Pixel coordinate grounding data
>>>>>

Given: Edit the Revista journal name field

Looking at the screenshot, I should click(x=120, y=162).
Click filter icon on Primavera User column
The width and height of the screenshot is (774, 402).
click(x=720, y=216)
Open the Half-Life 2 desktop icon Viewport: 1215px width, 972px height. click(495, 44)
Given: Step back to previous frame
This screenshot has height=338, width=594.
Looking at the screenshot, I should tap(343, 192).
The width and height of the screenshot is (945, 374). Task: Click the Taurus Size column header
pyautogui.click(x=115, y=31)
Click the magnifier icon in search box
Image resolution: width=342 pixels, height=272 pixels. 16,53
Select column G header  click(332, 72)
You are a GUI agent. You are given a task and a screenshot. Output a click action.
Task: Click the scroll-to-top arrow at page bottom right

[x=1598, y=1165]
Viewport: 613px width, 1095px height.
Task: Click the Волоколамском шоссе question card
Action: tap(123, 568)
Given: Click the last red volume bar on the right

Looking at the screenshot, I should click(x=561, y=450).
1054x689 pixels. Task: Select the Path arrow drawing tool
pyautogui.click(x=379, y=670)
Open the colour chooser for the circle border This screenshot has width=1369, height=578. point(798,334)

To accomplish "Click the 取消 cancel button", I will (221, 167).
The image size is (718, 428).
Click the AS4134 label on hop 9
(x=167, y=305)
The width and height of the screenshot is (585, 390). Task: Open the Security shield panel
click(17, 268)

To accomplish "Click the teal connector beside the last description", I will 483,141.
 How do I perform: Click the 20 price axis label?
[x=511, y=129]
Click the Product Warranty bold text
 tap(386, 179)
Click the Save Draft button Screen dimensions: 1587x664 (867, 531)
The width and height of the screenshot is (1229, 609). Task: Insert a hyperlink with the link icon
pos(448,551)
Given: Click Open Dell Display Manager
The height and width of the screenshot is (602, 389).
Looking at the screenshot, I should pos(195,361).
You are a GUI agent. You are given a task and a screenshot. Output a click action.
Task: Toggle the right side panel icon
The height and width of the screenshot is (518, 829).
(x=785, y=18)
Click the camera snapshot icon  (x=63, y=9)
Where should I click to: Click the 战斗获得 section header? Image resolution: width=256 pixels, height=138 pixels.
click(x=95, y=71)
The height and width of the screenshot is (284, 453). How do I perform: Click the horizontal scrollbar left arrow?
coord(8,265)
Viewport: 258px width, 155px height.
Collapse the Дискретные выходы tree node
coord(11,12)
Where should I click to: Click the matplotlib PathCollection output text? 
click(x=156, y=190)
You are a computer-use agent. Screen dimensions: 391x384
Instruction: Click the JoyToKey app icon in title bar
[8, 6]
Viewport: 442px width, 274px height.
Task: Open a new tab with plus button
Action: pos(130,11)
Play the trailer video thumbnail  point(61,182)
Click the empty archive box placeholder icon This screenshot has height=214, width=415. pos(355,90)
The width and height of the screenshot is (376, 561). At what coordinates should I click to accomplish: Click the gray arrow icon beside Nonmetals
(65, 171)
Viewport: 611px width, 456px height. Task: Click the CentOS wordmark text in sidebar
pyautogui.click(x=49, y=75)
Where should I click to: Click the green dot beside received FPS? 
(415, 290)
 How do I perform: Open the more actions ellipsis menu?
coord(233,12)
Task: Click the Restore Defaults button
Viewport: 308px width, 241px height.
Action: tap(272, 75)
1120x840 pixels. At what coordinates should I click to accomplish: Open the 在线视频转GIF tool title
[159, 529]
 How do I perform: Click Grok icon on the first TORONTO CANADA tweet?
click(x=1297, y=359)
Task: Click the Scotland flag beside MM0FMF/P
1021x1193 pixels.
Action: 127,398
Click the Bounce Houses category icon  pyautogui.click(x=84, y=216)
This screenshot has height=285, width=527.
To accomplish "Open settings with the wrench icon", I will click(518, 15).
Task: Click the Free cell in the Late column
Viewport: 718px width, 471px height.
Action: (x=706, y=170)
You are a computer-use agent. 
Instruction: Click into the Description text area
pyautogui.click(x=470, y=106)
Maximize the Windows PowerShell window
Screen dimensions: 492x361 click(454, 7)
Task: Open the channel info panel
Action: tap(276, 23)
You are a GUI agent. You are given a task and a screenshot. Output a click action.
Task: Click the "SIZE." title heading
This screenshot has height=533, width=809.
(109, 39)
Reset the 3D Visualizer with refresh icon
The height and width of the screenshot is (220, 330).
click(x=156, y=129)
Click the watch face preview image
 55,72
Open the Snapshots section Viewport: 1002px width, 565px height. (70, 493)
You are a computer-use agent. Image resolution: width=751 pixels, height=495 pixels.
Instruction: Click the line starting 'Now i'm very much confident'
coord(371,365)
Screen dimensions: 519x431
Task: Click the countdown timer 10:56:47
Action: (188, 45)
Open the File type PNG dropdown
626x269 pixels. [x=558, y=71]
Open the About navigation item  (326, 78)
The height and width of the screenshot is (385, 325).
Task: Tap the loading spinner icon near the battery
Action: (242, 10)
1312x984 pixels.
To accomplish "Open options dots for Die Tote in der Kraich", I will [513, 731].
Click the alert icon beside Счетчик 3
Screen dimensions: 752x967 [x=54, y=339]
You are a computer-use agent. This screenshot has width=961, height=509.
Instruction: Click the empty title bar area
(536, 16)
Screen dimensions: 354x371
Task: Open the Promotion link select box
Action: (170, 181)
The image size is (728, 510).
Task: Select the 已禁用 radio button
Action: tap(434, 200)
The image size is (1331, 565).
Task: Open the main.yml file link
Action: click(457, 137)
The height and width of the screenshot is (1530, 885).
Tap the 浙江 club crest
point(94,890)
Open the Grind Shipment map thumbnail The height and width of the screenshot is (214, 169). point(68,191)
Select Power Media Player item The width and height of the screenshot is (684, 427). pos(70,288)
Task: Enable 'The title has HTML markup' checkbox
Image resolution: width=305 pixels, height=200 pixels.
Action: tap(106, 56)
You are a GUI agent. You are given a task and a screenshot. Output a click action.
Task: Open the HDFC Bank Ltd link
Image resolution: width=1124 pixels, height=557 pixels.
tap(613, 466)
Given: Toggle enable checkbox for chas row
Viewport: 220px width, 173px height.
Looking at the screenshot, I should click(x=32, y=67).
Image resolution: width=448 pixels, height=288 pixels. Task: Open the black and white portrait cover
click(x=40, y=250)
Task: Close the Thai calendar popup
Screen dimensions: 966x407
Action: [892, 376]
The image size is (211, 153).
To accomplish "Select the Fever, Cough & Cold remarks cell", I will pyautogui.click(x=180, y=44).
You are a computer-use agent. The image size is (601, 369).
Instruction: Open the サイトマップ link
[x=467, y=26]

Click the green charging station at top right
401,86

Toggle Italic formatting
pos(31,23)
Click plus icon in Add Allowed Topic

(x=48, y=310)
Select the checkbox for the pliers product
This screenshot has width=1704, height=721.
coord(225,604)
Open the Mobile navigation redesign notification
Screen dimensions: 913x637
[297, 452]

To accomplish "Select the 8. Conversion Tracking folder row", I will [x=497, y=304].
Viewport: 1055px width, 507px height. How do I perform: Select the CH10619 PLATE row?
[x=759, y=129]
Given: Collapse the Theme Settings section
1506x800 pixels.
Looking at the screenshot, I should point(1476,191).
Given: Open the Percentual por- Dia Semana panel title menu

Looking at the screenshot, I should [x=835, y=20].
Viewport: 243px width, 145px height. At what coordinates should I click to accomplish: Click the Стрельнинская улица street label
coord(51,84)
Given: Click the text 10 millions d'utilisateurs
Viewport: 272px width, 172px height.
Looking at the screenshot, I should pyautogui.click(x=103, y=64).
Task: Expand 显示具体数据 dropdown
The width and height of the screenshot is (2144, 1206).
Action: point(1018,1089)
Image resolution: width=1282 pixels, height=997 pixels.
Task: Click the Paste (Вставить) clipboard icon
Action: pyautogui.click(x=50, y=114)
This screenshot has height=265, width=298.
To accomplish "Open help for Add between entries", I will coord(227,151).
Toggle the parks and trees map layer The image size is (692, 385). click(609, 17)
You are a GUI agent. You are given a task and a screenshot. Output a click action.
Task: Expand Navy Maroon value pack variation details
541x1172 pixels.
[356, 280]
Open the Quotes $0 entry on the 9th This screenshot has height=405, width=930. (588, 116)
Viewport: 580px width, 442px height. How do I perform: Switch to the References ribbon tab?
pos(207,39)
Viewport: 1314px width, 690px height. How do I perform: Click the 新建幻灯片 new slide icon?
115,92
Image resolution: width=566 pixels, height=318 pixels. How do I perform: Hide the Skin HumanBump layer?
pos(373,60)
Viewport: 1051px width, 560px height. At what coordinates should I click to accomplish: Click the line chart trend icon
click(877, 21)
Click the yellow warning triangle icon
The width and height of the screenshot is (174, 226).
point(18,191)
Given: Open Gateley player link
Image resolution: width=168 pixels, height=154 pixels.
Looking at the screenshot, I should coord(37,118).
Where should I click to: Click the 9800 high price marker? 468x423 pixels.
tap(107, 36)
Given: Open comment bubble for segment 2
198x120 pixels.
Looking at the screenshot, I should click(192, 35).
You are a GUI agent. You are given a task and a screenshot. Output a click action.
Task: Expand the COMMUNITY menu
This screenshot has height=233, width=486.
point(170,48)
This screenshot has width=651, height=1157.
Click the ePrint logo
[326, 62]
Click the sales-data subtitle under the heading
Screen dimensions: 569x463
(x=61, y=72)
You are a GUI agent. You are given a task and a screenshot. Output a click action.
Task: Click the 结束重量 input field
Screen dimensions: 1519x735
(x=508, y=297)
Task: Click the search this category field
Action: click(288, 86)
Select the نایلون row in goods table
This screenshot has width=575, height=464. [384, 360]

<<<<<

(TASK DIRECTIONS): Given the data above, transcribe exactly the lines from the one containing "Open the Snapshots" down to the one containing "Open the Grind", and no others.

(RESULT OF THIS TASK):
Open the Snapshots section Viewport: 1002px width, 565px height. (70, 493)
You are a computer-use agent. Image resolution: width=751 pixels, height=495 pixels.
Instruction: Click the line starting 'Now i'm very much confident'
coord(371,365)
Screen dimensions: 519x431
Task: Click the countdown timer 10:56:47
Action: (188, 45)
Open the File type PNG dropdown
626x269 pixels. [x=558, y=71]
Open the About navigation item  (326, 78)
The height and width of the screenshot is (385, 325).
Task: Tap the loading spinner icon near the battery
Action: (242, 10)
1312x984 pixels.
To accomplish "Open options dots for Die Tote in der Kraich", I will [513, 731].
Click the alert icon beside Счетчик 3
Screen dimensions: 752x967 [x=54, y=339]
You are a computer-use agent. This screenshot has width=961, height=509.
Instruction: Click the empty title bar area
(536, 16)
Screen dimensions: 354x371
Task: Open the Promotion link select box
Action: (170, 181)
The image size is (728, 510).
Task: Select the 已禁用 radio button
Action: tap(434, 200)
The image size is (1331, 565).
Task: Open the main.yml file link
Action: click(457, 137)
The height and width of the screenshot is (1530, 885).
Tap the 浙江 club crest
point(94,890)
Open the Grind Shipment map thumbnail The height and width of the screenshot is (214, 169). point(68,191)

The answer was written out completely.